Belge bölümü:
CHP, OdaTV yazarını da pes ettirdi!

CHP, OdaTV yazarını da pes ettirdi!

CHP'de son dönemde yaşanan kriz ve parti içi koltuk kavgası, partiyi en çok savunan OdaTV'nin yazarı da pes ettirdi. OdaTV yazarı Mümtaz İdil, hem CHP'yi ve yöneticilerini yerden yere vurdu.

CHP'de peşpeşe yaşanan krizler, partiyi en çok savunan OdaTV'nin yazarını bile isyan ettirdi. OdaTV yazarı Mümtaz İdil, CHP'yi sert bir dille eleştirerek, partide ahbab-çavuş ilişkisinin yaşandığına dikkat çekti.

Parti kontrolsüz bir kamyon gibi sağa sola yalpalayarak yol aldığını belirten Mümtaz İdil, "Kasada oturan adamların umuru değil. Şoför zaten direksiyonu bırakmış. Yanında oturan muavinine güvenmiştim, o da kendisi ve radikal CHP’lilerden başka kimsenin izlemediği Halk TV’ye iki günde bir çıkıp, konuşuyor. Etkisi? Yok." diyereki CHP'nin düştüğü durumu özetliyor.

Veri kayıtları:
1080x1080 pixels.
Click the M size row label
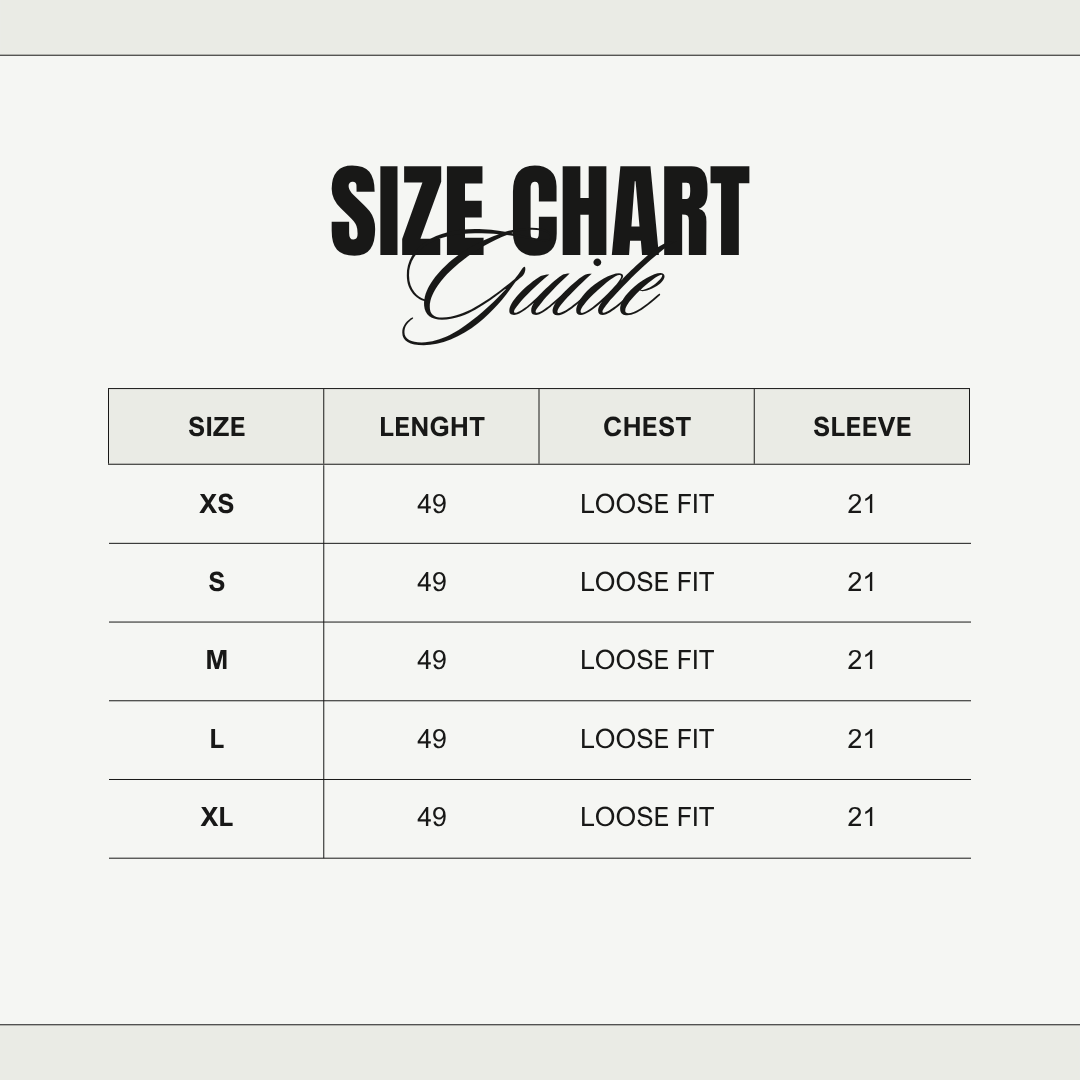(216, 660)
* * *
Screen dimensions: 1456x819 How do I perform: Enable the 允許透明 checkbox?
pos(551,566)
---
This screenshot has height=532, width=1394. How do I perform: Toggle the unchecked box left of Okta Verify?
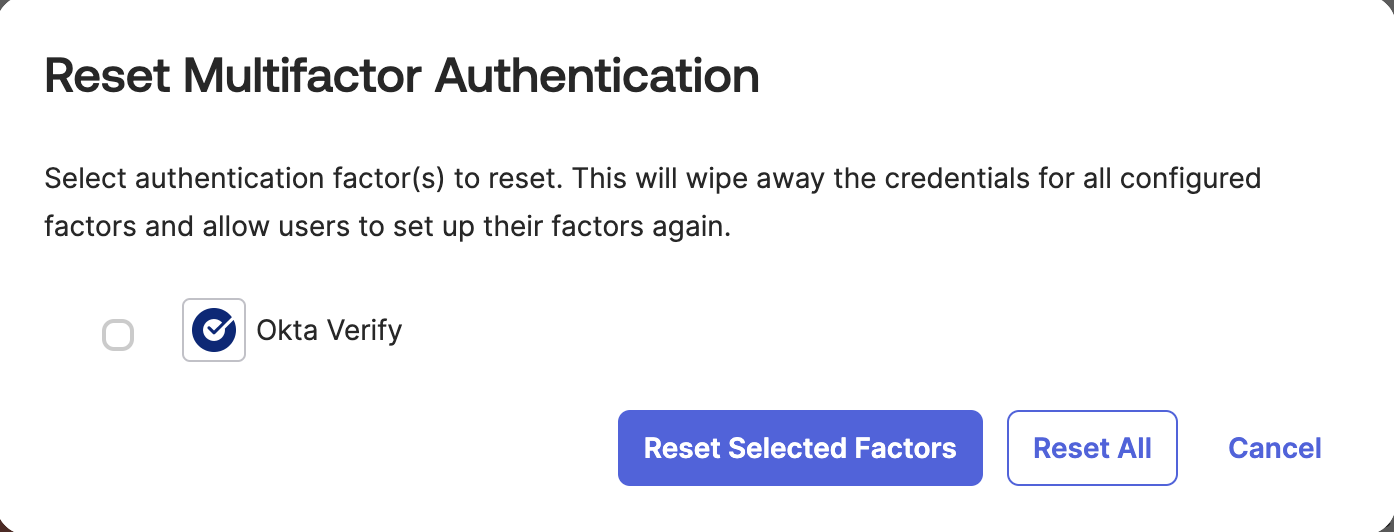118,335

Görev gereksinimleri:
a - CHP hakkındaki haberde Mümtaz İdil partinin yol alışını neye benzetiyor?
b - CHP hakkındaki haberi son cümlesinden sonra gelecek şekilde sürdürün.

Beklenen yanıtlar:
a - Sağa sola yalpalayarak ilerleyen kontrolsüz bir kamyona.

b -
 
Oturanların koltuklarını korumak için varolan tüm tavizleri vermeye hazır olduğunu da belirten İdil, CHP'li belediyelerde yaşanan durumu da şöyle anlatıyor; 
 
"Çankayalılar Bülent Tanık’tan hoşnut değil. Yollar köstebek yuvası gibi, hiçbir altyapı çalışması yerine getirilmiyor. Şikayetler ayyuka çıkmış durumda. Ama o ne, bir de bakıyorsunuz ki, ahbap-çavuş ilişkisi devreye giriyor ve Bülent Tanık yeniden aday olarak sürülmeye hazırlanıyor."
 
İdil'in CHP'ye yönelik eleştirileri bunlarla da sınırlı değil.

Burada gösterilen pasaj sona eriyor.